Friday, April 27, 2012

Job opportunties for PhDs?

If you read any academic/career blogs for the PhD audience, you are probably aware of the debate about the over-production of PhDs.  Are there too many?  What jobs are they supposed to get?  For some fields (chemistry especially), there is an painful mismatch between training and industry needs.  Chemjobber started some nice dialogue about the opportunity costs of grad school in response to a Chronicle Article by Jon Bardin, a chemistry grad student and science writer who talked with excitement about the many directions a person can take graduate training.  I agree, there are many places you can take a PhD, teaching high school for example, but many of those positions don't require the PhD which can make a burnt out graduate feel like the years of toil were for naught.  DocFreeride responded very candidly about the risks of going to graduate school (it's not a guarantee for a job).  These are all great articles, and I would encourage you to look at the comments section of each.

Some may point to the low unemployment rate for those with PhDs as evidence that there is not a mismatch.  First, remind yourself that this number only accounts for those who have had a job that pays into unemployment- grad students and post-docs in between positions don't count.  I would like to respond to this, as a technically 'employed' PhD.  Someone asked me recently on a particularly optimistic day if getting my PhD was worth it.  And I responded that I'll always be able to find work (editing papers for China or taking contracts, for example), but as someone who has invested so much time in my professional development, I have ambitions to find a fulfilling career.  And that has proven to be much harder than I might have thought.

I was meeting recently with a couple of other out of work scientists (casualties of the boom-bust Seattle Biotech market).  One of them walked me through his current career plan: 
Plan A- Dream job as a scientist.
Plan B- Full time work using transferable and technical skills.
Plan C- Contract work using any transferable skills.
Plan D- any type of work.  His unemployment is running out, so Plan D is a major focus.

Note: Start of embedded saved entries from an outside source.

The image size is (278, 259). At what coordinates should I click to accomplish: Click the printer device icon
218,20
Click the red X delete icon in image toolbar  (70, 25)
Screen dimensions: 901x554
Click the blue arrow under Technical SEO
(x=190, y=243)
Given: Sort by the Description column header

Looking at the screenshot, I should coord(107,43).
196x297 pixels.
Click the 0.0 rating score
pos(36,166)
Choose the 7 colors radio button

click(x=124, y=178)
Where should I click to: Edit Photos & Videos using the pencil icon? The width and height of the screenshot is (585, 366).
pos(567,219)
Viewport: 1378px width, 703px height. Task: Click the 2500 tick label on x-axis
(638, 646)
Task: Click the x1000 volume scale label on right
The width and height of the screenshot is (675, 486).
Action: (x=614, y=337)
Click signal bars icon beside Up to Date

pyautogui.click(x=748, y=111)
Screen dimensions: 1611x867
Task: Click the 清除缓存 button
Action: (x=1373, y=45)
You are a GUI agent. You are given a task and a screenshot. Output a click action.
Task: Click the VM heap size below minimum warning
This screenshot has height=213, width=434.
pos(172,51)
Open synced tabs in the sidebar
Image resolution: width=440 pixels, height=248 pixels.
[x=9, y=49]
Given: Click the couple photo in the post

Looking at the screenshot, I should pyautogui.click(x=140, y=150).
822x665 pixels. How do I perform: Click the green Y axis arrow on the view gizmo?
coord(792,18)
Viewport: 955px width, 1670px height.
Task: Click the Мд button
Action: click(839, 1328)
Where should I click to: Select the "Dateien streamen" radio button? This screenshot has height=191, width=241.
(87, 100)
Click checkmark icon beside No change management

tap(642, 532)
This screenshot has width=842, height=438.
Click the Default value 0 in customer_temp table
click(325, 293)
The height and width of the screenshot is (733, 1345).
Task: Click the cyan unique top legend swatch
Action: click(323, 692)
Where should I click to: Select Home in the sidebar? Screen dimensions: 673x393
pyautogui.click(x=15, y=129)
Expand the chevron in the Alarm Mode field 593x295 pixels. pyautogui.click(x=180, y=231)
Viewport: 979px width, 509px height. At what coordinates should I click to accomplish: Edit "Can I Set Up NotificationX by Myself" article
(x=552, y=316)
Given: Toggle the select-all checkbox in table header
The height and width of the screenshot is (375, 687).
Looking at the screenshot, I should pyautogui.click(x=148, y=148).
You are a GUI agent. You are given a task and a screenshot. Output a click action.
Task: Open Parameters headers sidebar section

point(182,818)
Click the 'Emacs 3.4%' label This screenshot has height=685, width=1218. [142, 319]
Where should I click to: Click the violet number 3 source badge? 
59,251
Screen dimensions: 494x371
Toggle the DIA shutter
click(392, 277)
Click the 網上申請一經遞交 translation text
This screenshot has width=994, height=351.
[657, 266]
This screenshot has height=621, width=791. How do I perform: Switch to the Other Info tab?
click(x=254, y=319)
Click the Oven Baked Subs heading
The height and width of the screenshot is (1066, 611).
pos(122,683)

I was starting to complain that I had just achieved Plan D- I can pay my bills, but now I spend all my time running around like a crazy person between 3 jobs and networking events and try to spend a few minutes sending out applications.  This is not the dream- I never aspired to be a full-time job hunter.... but both of these scientists (politely) told me to stuff it.  They knew too many scientists who had lost their homes, spouses and lives as a result of not being able to find a job of any sort.  Am I really career savvy for taking a part-time job?  Is the most important skill that I learned as a graduate student the ability to work diligently on seemingly pointless tasks?

Well, it is one the skills I learned, but I prefer to think that my analytical ability and aptitude for critical thinking were more important.  Another skill I learned is the importance of jumping through hoops when necessary (as expressed by the great @GeneWrangler).  When I told these guys I was thinking about getting my CAPM, they were skeptical that I would learn anything I didn't already know.  And that's not the point- you don't always get certified to learn things, sometimes you get certified to prove you are a joiner, that you can put up with the necessary Bureaucratic Stuff (BS) to get the job done.  A tolerance for BS is important in some jobs, like it or not.  Yes, it would be awesome if we could all be fairly evaluated based on our potential for success stemming from a thoughtfully objective assessment of our strengths.  But in reality, we just have to find a way to be the right person, in the right place at the right time.  I'm not willing to leave that to chance, so I am committed to polishing my candidacy in as many ways as I can in an effort to be ready for when opportunities present themselves.  To me, having my PhD means I have the skills to overcome the issues that my field and job market have.  I'm not sure what the solution looks like at the moment, but I have spent years looking for something with a much lower probability of success, so I know I got this.